On Fri 25-03-11 21:44:11, Wu Fengguang wrote:
> On Wed, Mar 23, 2011 at 05:43:14AM +0800, Jan Kara wrote:
> >   Hello Fengguang,
> > 
> > On Fri 18-03-11 22:30:01, Wu Fengguang wrote:
> > > On Wed, Mar 09, 2011 at 06:31:10AM +0800, Jan Kara wrote:
> > > > 
> > > >   Hello,
> > > > 
> > > >   I'm posting second version of my IO-less balance_dirty_pages() patches. This
> > > > is alternative approach to Fengguang's patches - much simpler I believe (only
> > > > 300 lines added) - but obviously I does not provide so sophisticated control.
> > > 
> > > Well, it may be too early to claim "simplicity" as an advantage, until
> > > you achieve the following performance/feature comparability (most of
> > > them are not optional ones). AFAICS this work is kind of heavy lifting
> > > that will consume a lot of time and attention. You'd better find some
> > > more fundamental needs before go on the reworking.
> > > 
> > > (1)  latency
> > > (2)  fairness
> > > (3)  smoothness
> > > (4)  scalability
> > > (5)  per-task IO controller
> > > (6)  per-cgroup IO controller (TBD)
> > > (7)  free combinations of per-task/per-cgroup and bandwidth/priority controllers
> > > (8)  think time compensation
> > > (9)  backed by both theory and tests
> > > (10) adapt pause time up on 100+ dirtiers
> > > (11) adapt pause time down on low dirty pages 
> > > (12) adapt to new dirty threshold/goal
> > > (13) safeguard against dirty exceeding
> > > (14) safeguard against device queue underflow
> >   I think this is a misunderstanding of my goals ;). My main goal is to
> > explore, how far we can get with a relatively simple approach to IO-less
> > balance_dirty_pages(). I guess what I have is better than the current
> > balance_dirty_pages() but it sure does not even try to provide all the
> > features you try to provide.
> 
> OK.
> 
> > I'm thinking about tweaking ratelimiting logic to reduce latencies in some
> > tests, possibly add compensation when we waited for too long in
> > balance_dirty_pages() (e.g. because of bumpy IO completion) but that's
> > about it...
> > 
> > Basically I do this so that we can compare and decide whether what my
> > simple approach offers is OK or whether we want some more complex solution
> > like your patches...
> 
> Yeah, now both results are on the website.
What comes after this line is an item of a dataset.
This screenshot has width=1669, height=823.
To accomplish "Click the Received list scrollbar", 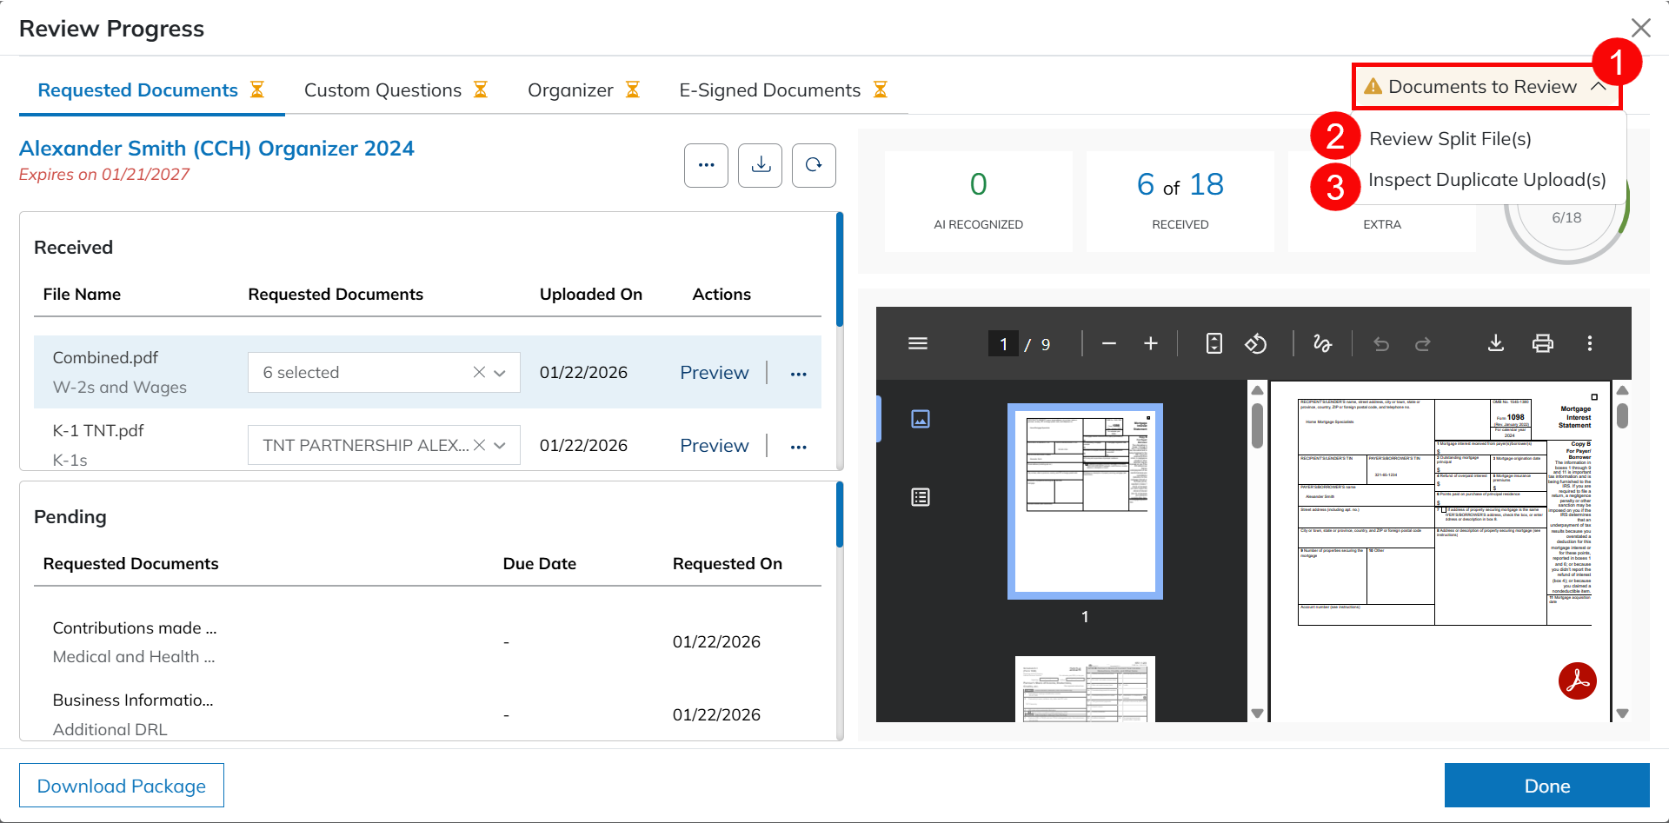I will [840, 269].
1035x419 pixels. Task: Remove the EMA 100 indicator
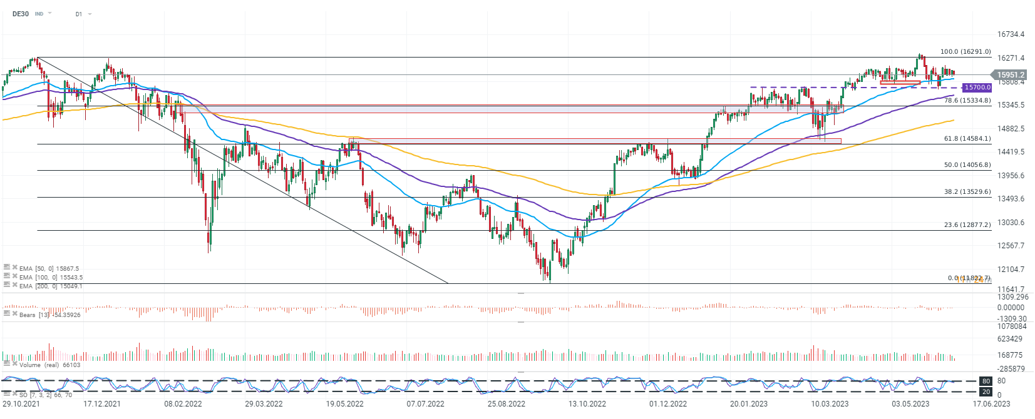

Let's see whether they are
> acceptable for others.
  Yes. BTW, I think we'll discuss this at LSF so it would be beneficial if
we both prepared a fairly short explanation of our algorithm and some
summary of the measured results. I think it would be good to keep each of
us below 5 minutes so that we don't bore the audience - people will ask for
details where they are interested... What do you think?

I'll try to run also your patches on my setup to see how they work :) V6
from your website is the latest version, isn't it?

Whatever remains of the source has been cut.